» Problem requirements: Print the following records line by line, exactly as they appear, without changing anything.
■ ■ ■
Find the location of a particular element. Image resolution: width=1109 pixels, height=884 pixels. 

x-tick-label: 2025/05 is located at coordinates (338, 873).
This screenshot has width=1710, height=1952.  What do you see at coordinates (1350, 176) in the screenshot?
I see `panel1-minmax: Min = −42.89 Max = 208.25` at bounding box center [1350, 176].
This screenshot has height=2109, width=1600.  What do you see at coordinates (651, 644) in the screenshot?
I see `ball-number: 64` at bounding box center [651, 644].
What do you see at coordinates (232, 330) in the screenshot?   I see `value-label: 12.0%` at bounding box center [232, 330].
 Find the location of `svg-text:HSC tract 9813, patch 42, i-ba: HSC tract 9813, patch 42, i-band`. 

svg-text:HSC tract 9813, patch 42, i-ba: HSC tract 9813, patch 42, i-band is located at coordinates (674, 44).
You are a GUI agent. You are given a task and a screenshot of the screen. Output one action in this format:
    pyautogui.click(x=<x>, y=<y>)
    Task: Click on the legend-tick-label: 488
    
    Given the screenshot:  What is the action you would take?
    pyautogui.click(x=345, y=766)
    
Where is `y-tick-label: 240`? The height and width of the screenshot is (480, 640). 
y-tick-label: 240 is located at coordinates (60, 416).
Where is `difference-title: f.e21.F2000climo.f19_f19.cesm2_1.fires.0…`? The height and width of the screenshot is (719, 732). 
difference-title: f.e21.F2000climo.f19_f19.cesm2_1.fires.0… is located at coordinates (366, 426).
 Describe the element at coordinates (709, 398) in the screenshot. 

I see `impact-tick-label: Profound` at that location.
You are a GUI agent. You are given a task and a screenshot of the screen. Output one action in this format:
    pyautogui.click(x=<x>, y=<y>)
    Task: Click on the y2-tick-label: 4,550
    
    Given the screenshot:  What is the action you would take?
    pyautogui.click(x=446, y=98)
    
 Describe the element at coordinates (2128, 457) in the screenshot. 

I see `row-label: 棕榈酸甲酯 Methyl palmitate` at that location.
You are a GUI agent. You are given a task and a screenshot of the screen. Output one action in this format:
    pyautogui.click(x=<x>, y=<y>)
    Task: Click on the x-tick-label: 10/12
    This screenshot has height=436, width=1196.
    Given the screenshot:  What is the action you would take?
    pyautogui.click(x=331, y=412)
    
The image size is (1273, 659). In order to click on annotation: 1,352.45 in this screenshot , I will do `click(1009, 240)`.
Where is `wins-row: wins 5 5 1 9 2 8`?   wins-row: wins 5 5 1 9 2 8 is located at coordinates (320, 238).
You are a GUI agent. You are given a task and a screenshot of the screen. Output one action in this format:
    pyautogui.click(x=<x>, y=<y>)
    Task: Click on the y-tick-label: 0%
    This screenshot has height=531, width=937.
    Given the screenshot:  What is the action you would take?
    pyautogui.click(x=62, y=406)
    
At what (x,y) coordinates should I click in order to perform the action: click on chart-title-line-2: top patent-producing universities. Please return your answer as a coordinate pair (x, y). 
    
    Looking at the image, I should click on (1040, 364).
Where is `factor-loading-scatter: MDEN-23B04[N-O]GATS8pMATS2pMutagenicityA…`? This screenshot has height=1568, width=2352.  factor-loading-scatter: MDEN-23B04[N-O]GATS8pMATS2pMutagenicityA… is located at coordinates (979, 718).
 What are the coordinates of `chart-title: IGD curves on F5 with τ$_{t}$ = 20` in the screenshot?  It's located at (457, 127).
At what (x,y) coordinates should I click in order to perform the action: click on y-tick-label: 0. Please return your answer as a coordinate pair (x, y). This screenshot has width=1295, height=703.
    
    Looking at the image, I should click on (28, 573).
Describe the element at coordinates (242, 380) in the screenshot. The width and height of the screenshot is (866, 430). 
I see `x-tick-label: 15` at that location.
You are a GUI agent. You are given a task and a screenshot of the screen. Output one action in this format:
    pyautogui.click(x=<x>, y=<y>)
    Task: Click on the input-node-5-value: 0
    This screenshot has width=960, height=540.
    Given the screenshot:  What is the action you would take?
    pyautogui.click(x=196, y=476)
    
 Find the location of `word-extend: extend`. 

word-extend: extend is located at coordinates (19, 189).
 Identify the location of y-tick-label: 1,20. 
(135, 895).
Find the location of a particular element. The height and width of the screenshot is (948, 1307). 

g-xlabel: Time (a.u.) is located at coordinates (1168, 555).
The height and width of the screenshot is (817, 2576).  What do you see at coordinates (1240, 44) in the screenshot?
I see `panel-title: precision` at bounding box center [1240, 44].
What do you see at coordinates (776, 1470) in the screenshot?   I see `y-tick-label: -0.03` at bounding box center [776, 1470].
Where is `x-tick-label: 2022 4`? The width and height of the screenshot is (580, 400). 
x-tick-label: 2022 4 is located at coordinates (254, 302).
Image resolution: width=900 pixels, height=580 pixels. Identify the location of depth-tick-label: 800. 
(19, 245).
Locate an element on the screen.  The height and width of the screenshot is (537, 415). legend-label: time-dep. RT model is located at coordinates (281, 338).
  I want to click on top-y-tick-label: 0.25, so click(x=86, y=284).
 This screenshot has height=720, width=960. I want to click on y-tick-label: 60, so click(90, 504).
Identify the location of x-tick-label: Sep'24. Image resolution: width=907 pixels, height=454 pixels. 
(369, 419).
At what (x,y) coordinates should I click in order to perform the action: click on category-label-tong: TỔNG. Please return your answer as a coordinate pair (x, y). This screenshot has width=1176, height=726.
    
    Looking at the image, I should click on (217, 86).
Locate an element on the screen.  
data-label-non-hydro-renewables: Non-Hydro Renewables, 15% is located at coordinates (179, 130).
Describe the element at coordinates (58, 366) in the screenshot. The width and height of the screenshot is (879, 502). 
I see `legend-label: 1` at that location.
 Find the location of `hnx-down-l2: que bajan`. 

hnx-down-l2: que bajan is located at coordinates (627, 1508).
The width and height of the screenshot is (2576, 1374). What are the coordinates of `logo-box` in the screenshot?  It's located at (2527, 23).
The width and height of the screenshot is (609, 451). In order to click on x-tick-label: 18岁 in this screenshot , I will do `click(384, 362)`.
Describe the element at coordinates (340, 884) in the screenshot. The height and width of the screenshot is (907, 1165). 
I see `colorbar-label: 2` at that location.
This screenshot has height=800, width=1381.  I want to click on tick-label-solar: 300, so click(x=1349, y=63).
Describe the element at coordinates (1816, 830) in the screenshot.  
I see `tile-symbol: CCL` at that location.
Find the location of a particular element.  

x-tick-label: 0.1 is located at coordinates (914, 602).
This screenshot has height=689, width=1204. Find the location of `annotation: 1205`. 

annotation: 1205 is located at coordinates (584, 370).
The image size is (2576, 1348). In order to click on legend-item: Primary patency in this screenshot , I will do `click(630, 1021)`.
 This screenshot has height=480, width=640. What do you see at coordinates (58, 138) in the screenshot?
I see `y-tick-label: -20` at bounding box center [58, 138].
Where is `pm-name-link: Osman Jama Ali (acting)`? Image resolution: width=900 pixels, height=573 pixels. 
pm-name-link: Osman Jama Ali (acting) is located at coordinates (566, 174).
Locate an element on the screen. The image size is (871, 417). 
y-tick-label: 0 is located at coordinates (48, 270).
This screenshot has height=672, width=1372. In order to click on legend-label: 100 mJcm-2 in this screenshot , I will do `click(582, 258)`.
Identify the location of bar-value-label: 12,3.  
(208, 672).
■ ■ ■
» Exercise answer:
Find the location of a particular element. Image resolution: width=1109 pixels, height=884 pixels. 

x-tick-label: 2025/05 is located at coordinates (338, 873).
This screenshot has width=1710, height=1952.  What do you see at coordinates (1350, 176) in the screenshot?
I see `panel1-minmax: Min = −42.89 Max = 208.25` at bounding box center [1350, 176].
This screenshot has height=2109, width=1600.  What do you see at coordinates (651, 644) in the screenshot?
I see `ball-number: 64` at bounding box center [651, 644].
What do you see at coordinates (232, 330) in the screenshot?   I see `value-label: 12.0%` at bounding box center [232, 330].
 Find the location of `svg-text:HSC tract 9813, patch 42, i-ba: HSC tract 9813, patch 42, i-band`. 

svg-text:HSC tract 9813, patch 42, i-ba: HSC tract 9813, patch 42, i-band is located at coordinates (674, 44).
You are a GUI agent. You are given a task and a screenshot of the screen. Output one action in this format:
    pyautogui.click(x=<x>, y=<y>)
    Task: Click on the legend-tick-label: 488
    
    Given the screenshot:  What is the action you would take?
    pyautogui.click(x=345, y=766)
    
Where is `y-tick-label: 240`? The height and width of the screenshot is (480, 640). 
y-tick-label: 240 is located at coordinates (60, 416).
Where is `difference-title: f.e21.F2000climo.f19_f19.cesm2_1.fires.0…`? The height and width of the screenshot is (719, 732). 
difference-title: f.e21.F2000climo.f19_f19.cesm2_1.fires.0… is located at coordinates (366, 426).
 Describe the element at coordinates (709, 398) in the screenshot. 

I see `impact-tick-label: Profound` at that location.
You are a GUI agent. You are given a task and a screenshot of the screen. Output one action in this format:
    pyautogui.click(x=<x>, y=<y>)
    Task: Click on the y2-tick-label: 4,550
    
    Given the screenshot:  What is the action you would take?
    pyautogui.click(x=446, y=98)
    
 Describe the element at coordinates (2128, 457) in the screenshot. 

I see `row-label: 棕榈酸甲酯 Methyl palmitate` at that location.
You are a GUI agent. You are given a task and a screenshot of the screen. Output one action in this format:
    pyautogui.click(x=<x>, y=<y>)
    Task: Click on the x-tick-label: 10/12
    This screenshot has height=436, width=1196.
    Given the screenshot:  What is the action you would take?
    pyautogui.click(x=331, y=412)
    
The image size is (1273, 659). In order to click on annotation: 1,352.45 in this screenshot , I will do `click(1009, 240)`.
Where is `wins-row: wins 5 5 1 9 2 8`?   wins-row: wins 5 5 1 9 2 8 is located at coordinates (320, 238).
You are a GUI agent. You are given a task and a screenshot of the screen. Output one action in this format:
    pyautogui.click(x=<x>, y=<y>)
    Task: Click on the y-tick-label: 0%
    This screenshot has height=531, width=937.
    Given the screenshot:  What is the action you would take?
    pyautogui.click(x=62, y=406)
    
At what (x,y) coordinates should I click in order to perform the action: click on chart-title-line-2: top patent-producing universities. Please return your answer as a coordinate pair (x, y). 
    
    Looking at the image, I should click on (1040, 364).
Where is `factor-loading-scatter: MDEN-23B04[N-O]GATS8pMATS2pMutagenicityA…`? This screenshot has height=1568, width=2352.  factor-loading-scatter: MDEN-23B04[N-O]GATS8pMATS2pMutagenicityA… is located at coordinates (979, 718).
 What are the coordinates of `chart-title: IGD curves on F5 with τ$_{t}$ = 20` in the screenshot?  It's located at (457, 127).
At what (x,y) coordinates should I click in order to perform the action: click on y-tick-label: 0. Please return your answer as a coordinate pair (x, y). This screenshot has width=1295, height=703.
    
    Looking at the image, I should click on (28, 573).
Describe the element at coordinates (242, 380) in the screenshot. The width and height of the screenshot is (866, 430). 
I see `x-tick-label: 15` at that location.
You are a GUI agent. You are given a task and a screenshot of the screen. Output one action in this format:
    pyautogui.click(x=<x>, y=<y>)
    Task: Click on the input-node-5-value: 0
    This screenshot has width=960, height=540.
    Given the screenshot:  What is the action you would take?
    pyautogui.click(x=196, y=476)
    
 Find the location of `word-extend: extend`. 

word-extend: extend is located at coordinates (19, 189).
 Identify the location of y-tick-label: 1,20. 
(135, 895).
Find the location of a particular element. The height and width of the screenshot is (948, 1307). 

g-xlabel: Time (a.u.) is located at coordinates (1168, 555).
The height and width of the screenshot is (817, 2576).  What do you see at coordinates (1240, 44) in the screenshot?
I see `panel-title: precision` at bounding box center [1240, 44].
What do you see at coordinates (776, 1470) in the screenshot?   I see `y-tick-label: -0.03` at bounding box center [776, 1470].
Where is `x-tick-label: 2022 4`? The width and height of the screenshot is (580, 400). 
x-tick-label: 2022 4 is located at coordinates (254, 302).
Image resolution: width=900 pixels, height=580 pixels. Identify the location of depth-tick-label: 800. 
(19, 245).
Locate an element on the screen.  The height and width of the screenshot is (537, 415). legend-label: time-dep. RT model is located at coordinates (281, 338).
  I want to click on top-y-tick-label: 0.25, so click(x=86, y=284).
 This screenshot has height=720, width=960. I want to click on y-tick-label: 60, so click(90, 504).
Identify the location of x-tick-label: Sep'24. Image resolution: width=907 pixels, height=454 pixels. 
(369, 419).
At what (x,y) coordinates should I click in order to perform the action: click on category-label-tong: TỔNG. Please return your answer as a coordinate pair (x, y). This screenshot has width=1176, height=726.
    
    Looking at the image, I should click on (217, 86).
Locate an element on the screen.  
data-label-non-hydro-renewables: Non-Hydro Renewables, 15% is located at coordinates (179, 130).
Describe the element at coordinates (58, 366) in the screenshot. The width and height of the screenshot is (879, 502). 
I see `legend-label: 1` at that location.
 Find the location of `hnx-down-l2: que bajan`. 

hnx-down-l2: que bajan is located at coordinates (627, 1508).
The width and height of the screenshot is (2576, 1374). What are the coordinates of `logo-box` in the screenshot?  It's located at (2527, 23).
The width and height of the screenshot is (609, 451). In order to click on x-tick-label: 18岁 in this screenshot , I will do `click(384, 362)`.
Describe the element at coordinates (340, 884) in the screenshot. The height and width of the screenshot is (907, 1165). 
I see `colorbar-label: 2` at that location.
This screenshot has height=800, width=1381.  I want to click on tick-label-solar: 300, so click(x=1349, y=63).
Describe the element at coordinates (1816, 830) in the screenshot.  
I see `tile-symbol: CCL` at that location.
Find the location of a particular element.  

x-tick-label: 0.1 is located at coordinates (914, 602).
This screenshot has height=689, width=1204. Find the location of `annotation: 1205`. 

annotation: 1205 is located at coordinates (584, 370).
The image size is (2576, 1348). In order to click on legend-item: Primary patency in this screenshot , I will do `click(630, 1021)`.
 This screenshot has height=480, width=640. What do you see at coordinates (58, 138) in the screenshot?
I see `y-tick-label: -20` at bounding box center [58, 138].
Where is `pm-name-link: Osman Jama Ali (acting)`? Image resolution: width=900 pixels, height=573 pixels. 
pm-name-link: Osman Jama Ali (acting) is located at coordinates (566, 174).
Locate an element on the screen. The image size is (871, 417). 
y-tick-label: 0 is located at coordinates (48, 270).
This screenshot has height=672, width=1372. In order to click on legend-label: 100 mJcm-2 in this screenshot , I will do `click(582, 258)`.
Identify the location of bar-value-label: 12,3.  
(208, 672).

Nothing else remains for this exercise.